Attacks like these don’t mean we shouldn’t pursue security by design and default. Driving more security into the system from the beginning nudges the needle in the defenders’ favour and makes attacks more difficult. But attacks like BlackLotus show that even security imposed during the design phase can be circumvented. The answer is to design multiple layers and facets of protection into systems, minimising the attack surface and providing multiple hurdles for attackers to overcome.

Regulations

Governments are getting serious about security by design, with several legislative measures either here or in the works. In the US, California and Oregon have passed IoT security laws. These require individual connected devices to either have unique pre-programmed passwords or force users to generate a new means of authentication before they can access the device for the first time.

In the UK, the Product Security and Telecommunications Act will mandate baseline security requirements for connected products out of the box. These include unique passwords, information on reporting security issues with a product, and the minimum support period for security updates.

This is a beginning, but still misses some opportunities to enforce robust security by design across essential products. For example, desktop and laptop computers and tablets are excluded from UK law, as are medical devices, smart meters, and smartphones. At least your connected kettles and web security cameras are covered.

The problem with such laws is finding the balance between efficacy and complexity. Laws that micromanage the application of security principles are difficult to police and update. Nevertheless, mandating the application and documentation of a secure software development life cycle would help to secure many products.

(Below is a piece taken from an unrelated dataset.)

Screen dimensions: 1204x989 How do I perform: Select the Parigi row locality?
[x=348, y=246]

The EU also hopes to address the built-in security issue at a bloc level. In September 2022, it published draft legislation, far stricter than the UK law, that would tighten cybersecurity rules to enforce better product security. The Cyber Resilience Act would force manufacturers to improve the security of products throughout the entire product life cycle.

Learning From History

The PC industry’s approach to security by design is currently where the automotive industry’s was in the mid-sixties. Cybersecurity has become a widespread public concern, and some organisations have been exploring approaches to built-in security on a voluntary basis to differentiate themselves and protect their users.

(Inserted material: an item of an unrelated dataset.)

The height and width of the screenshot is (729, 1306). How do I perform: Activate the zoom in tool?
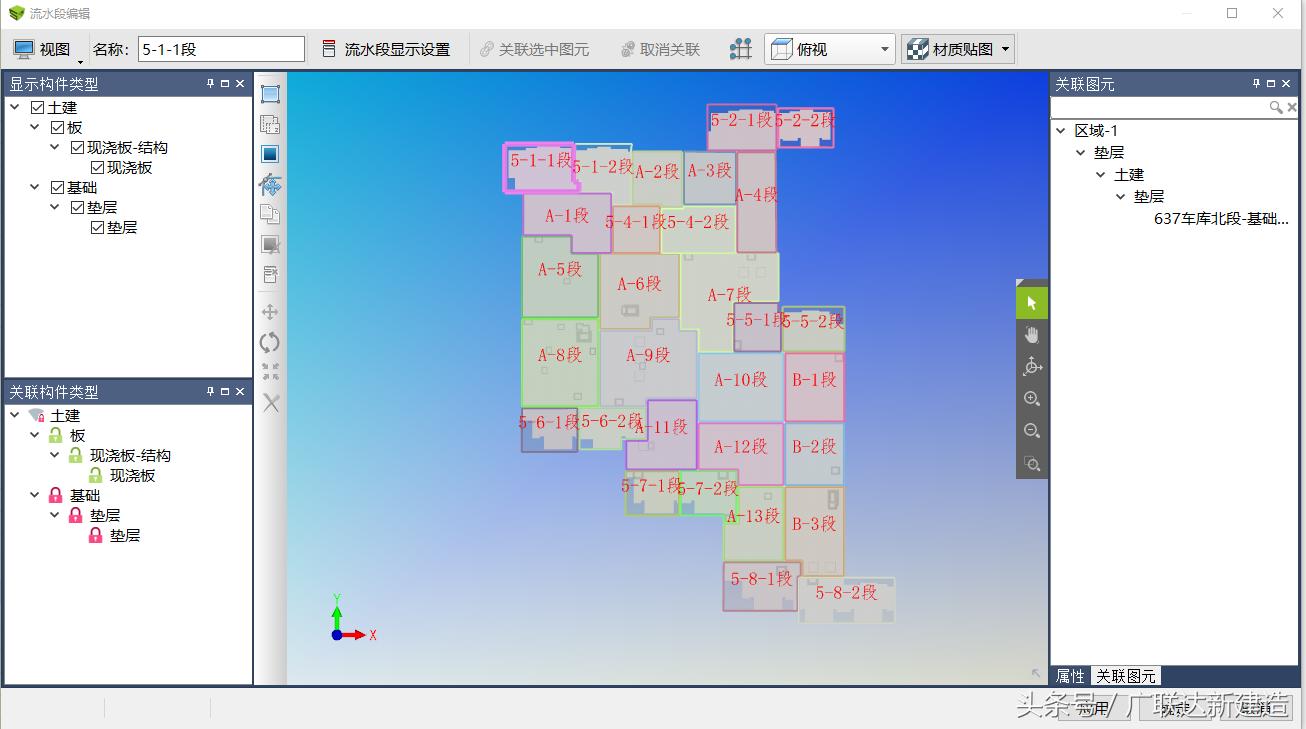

Now, governments are gradually pressing the issue with legislation. There is a long way to go, partly because the complexity of IT solutions and the digital supply chains that support them is an order of magnitude greater than that for the pre-digitisation automotive sector.

Some things remain the same, notably consumer lack of awareness or ambivalence. When the US mandated the inclusion of seat belts in cars, their use was voluntary. When the first states began requiring the use of seat belts almost two decades later, fewer than one in five people were using them. It will be up to governments and vendors to enforce better security in technology products and ensure that they are switched on for users by default.